O orçamento do FGTS para este ano, aprovado pelo Conselho Curador do fundo, indica disponibilidade de R$ 46,9 bilhões. Desses, R$ 30,6 bilhões serão aplicados em habitação, R$ 4,8 bilhões em saneamento básico, e R$ 11,5 bilhões para projetos de infraestrutura (R$ 4 bilhões para transporte urbano e R$ 7,5 bilhões para o fundo de investimento que investe em energia, rodovia, ferrovia, hidrovia e portos, entre outros).

O fundo tinha, em 2010, R$ 260 bilhões em ativos, sendo que R$ 112 bilhões estão aplicados em títulos públicos. São 33,49% em títulos atrelados à taxa Selic, 29,04% em papéis indexados a índices de preços e 37,47% em pré-fixados. Outros R$ 120 bilhões estão investidos em habitação, saneamento e infraestrutura urbana, operações que têm rendimento estimado este ano de R$ 15 bilhões. O restante está em debêntures e no FI-FGTS.

Se havia alguma finalidade na criação do fundo de garantia há 45 anos atrás, está já está mais do que superada. No governo, o debate só começou agora e de forma acanhada.

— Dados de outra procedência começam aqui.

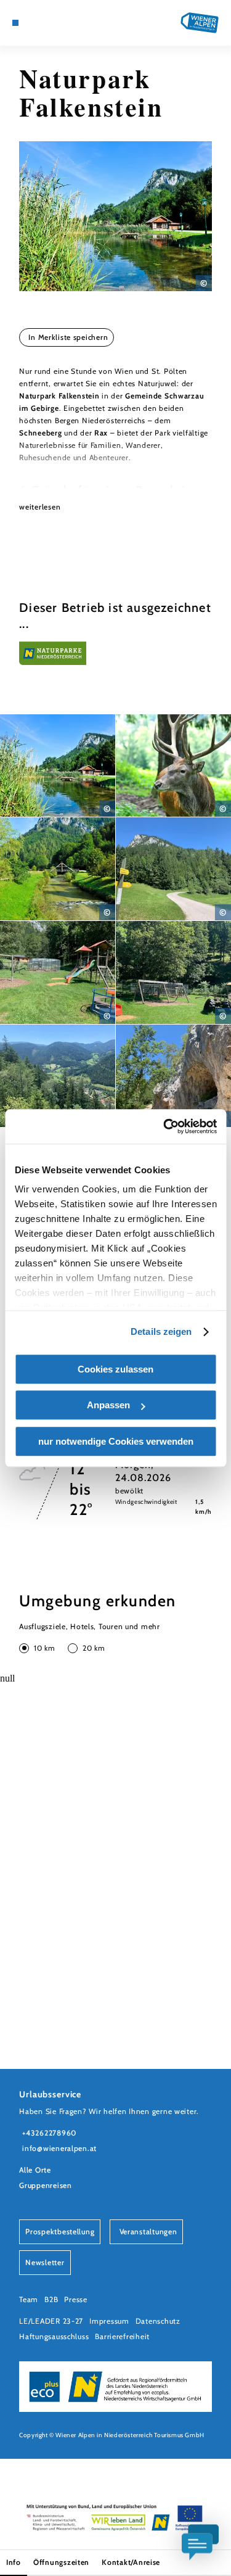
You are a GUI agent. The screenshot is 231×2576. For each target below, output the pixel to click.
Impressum (109, 2321)
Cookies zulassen (115, 1369)
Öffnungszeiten (61, 2562)
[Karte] (34, 23)
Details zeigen (161, 1331)
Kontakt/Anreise (131, 2562)
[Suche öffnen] (62, 23)
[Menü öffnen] (15, 23)
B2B (51, 2299)
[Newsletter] (43, 23)
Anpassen (108, 1405)
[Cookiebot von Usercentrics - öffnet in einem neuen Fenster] (164, 1126)
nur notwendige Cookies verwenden (115, 1441)
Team (28, 2299)
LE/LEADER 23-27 (51, 2321)
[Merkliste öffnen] (53, 23)
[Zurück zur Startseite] (199, 22)
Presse (75, 2299)
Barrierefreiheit (122, 2336)
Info (13, 2562)
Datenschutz (158, 2321)
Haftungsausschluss (54, 2336)
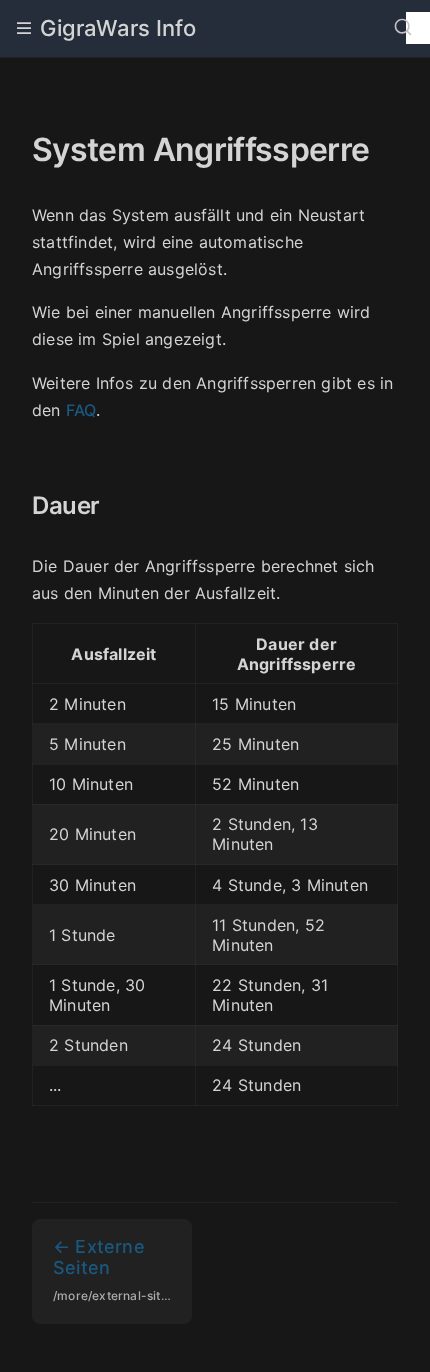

O economista Pérsio Arida, ex-presidente do Banco Central, vem chamando a atenção sobre a necessidade de se desmontar os mecanismos compulsórios de poupança há quase uma década.

Em entrevista ao Valor, em 2004, ele questionava: “Com que direito o Estado se arvora juiz das necessidades do trabalhador? Quem é o Estado para dizer que é melhor para o trabalhador deixar seu dinheiro no FGTS do que comprar um remédio para o filho, alimento para sua família ou investir em um negócio próprio? O sinal enviado pela poupança compulsória é de descrença no padrão monetário porque o dinheiro administrado pelo governo nos fundos compulsórios rende menos do que o CDI.”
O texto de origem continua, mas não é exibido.